- Exercise goal
Leaving out the pictures, output the lines from the one that contains "The height and width of the screenshot is (428, 570)." through the end of the material, exactly as they stand.

- Data section
=== Begin Enclosure ===

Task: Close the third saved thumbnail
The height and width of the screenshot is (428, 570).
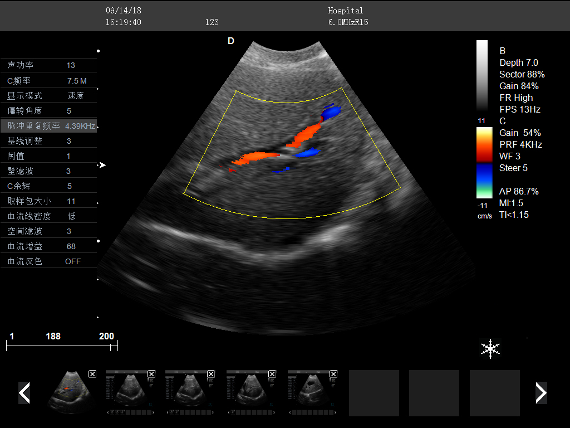Action: 212,374
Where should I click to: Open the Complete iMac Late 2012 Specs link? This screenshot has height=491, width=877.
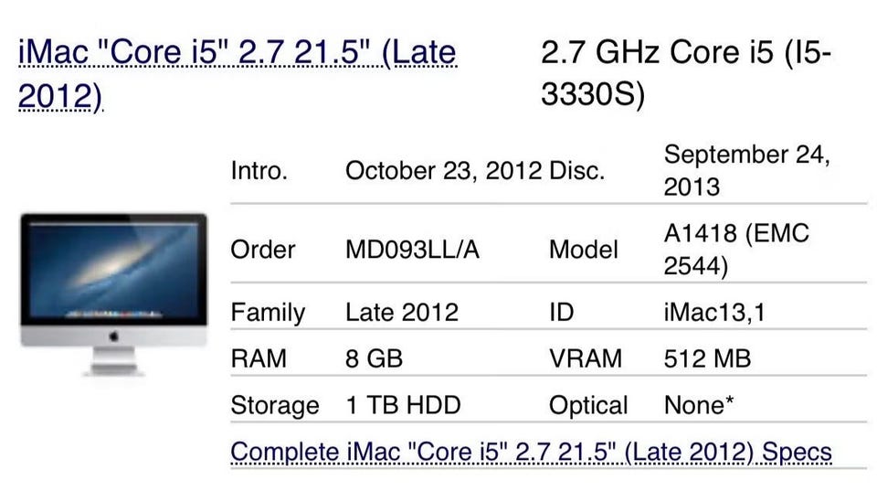[x=531, y=451]
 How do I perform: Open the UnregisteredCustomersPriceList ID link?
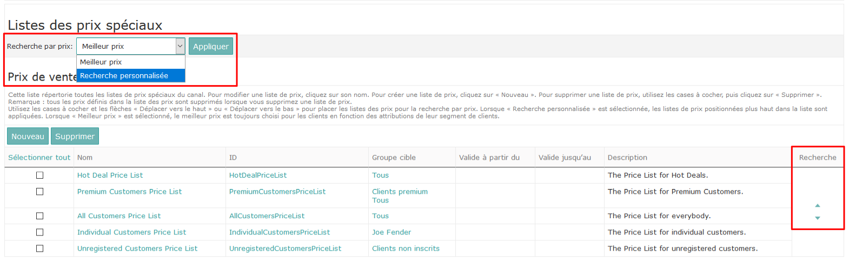tap(285, 249)
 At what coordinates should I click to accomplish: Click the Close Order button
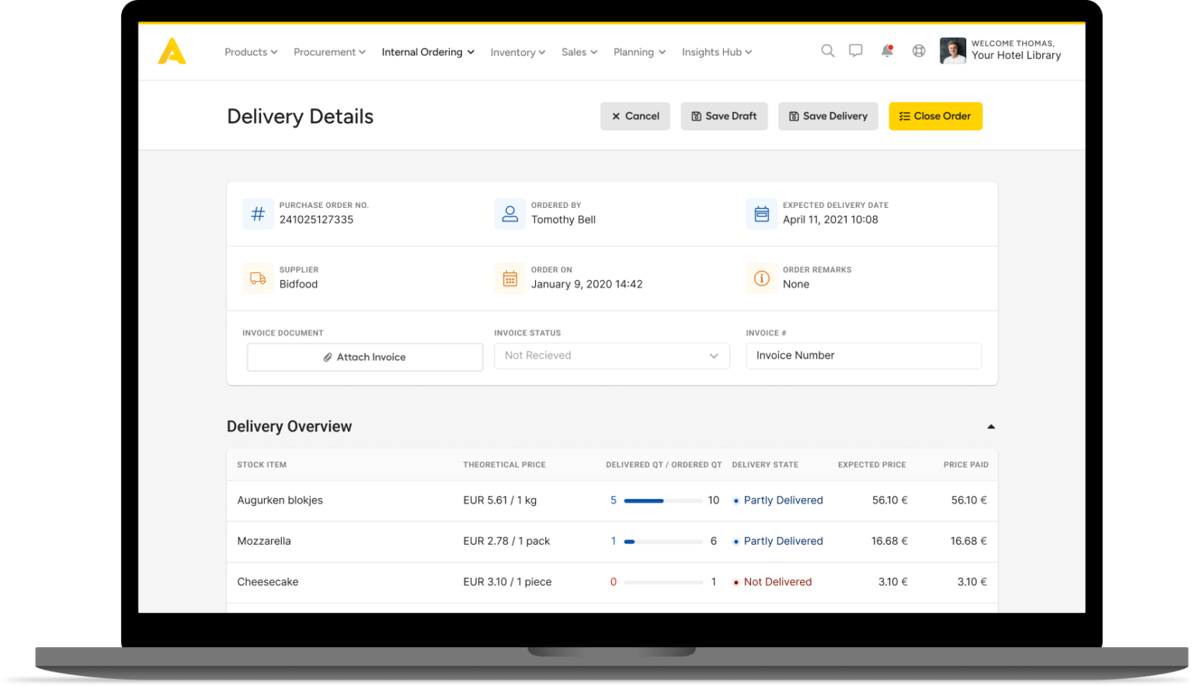tap(936, 116)
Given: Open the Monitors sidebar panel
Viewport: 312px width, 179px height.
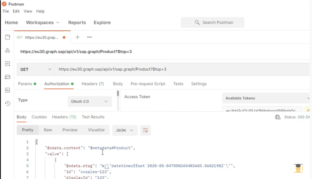Looking at the screenshot, I should tap(7, 90).
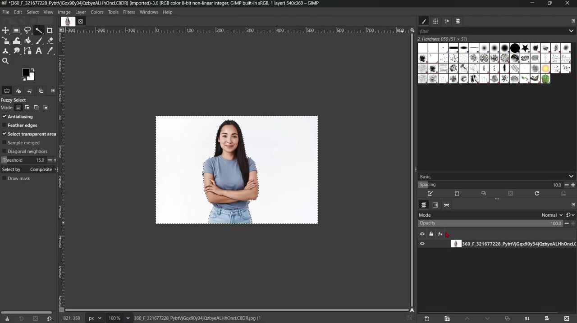Click the foreground black color swatch
Viewport: 577px width, 323px height.
pos(26,72)

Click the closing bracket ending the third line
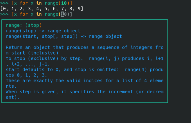pyautogui.click(x=71, y=14)
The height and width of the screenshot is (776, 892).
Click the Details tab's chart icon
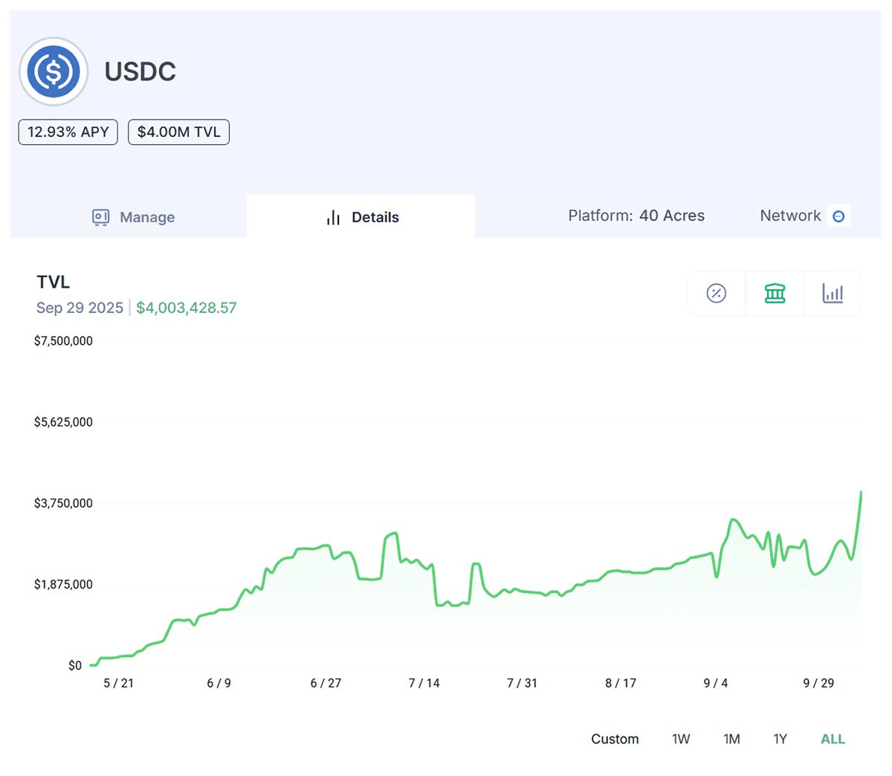coord(333,217)
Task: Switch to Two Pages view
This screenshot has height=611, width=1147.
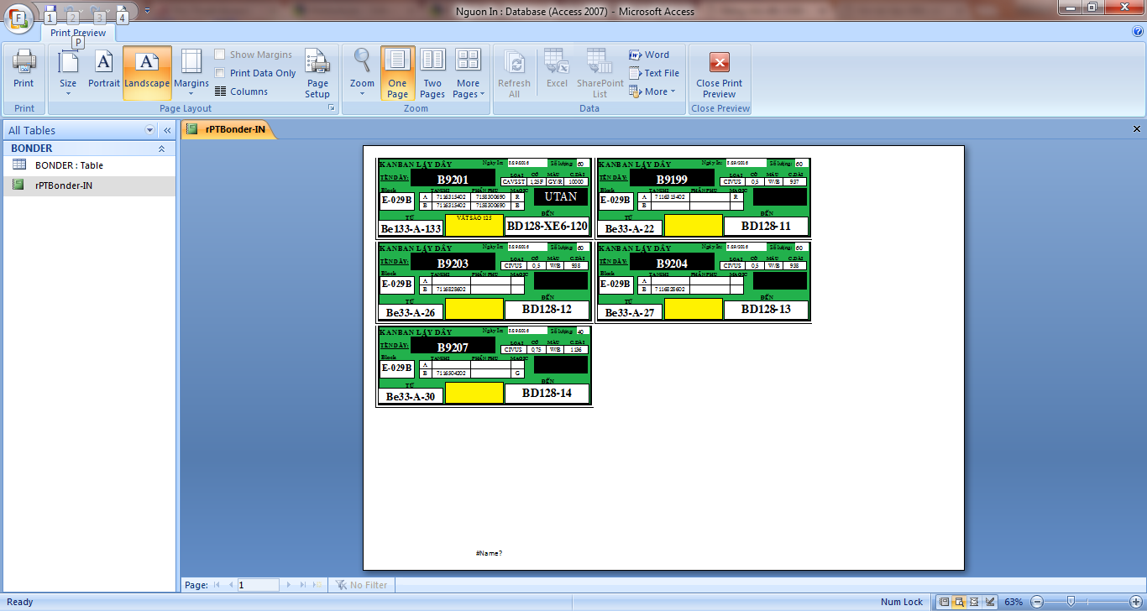Action: tap(432, 74)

=== End Enclosure ===

- Task result
The height and width of the screenshot is (428, 570).
Action: 212,374
Where should I click to: Open the Complete iMac Late 2012 Specs link? This screenshot has height=491, width=877.
[x=531, y=451]
 How do I perform: Open the UnregisteredCustomersPriceList ID link?
tap(285, 249)
 At what coordinates should I click to accomplish: Click the Close Order button
tap(936, 116)
Given: Open the Monitors sidebar panel
Viewport: 312px width, 179px height.
Looking at the screenshot, I should tap(7, 90).
Click the foreground black color swatch
Viewport: 577px width, 323px height.
pos(26,72)

Click the closing bracket ending the third line
pyautogui.click(x=71, y=14)
The height and width of the screenshot is (776, 892).
Click the Details tab's chart icon
coord(333,217)
Task: Switch to Two Pages view
This screenshot has height=611, width=1147.
Action: tap(432, 74)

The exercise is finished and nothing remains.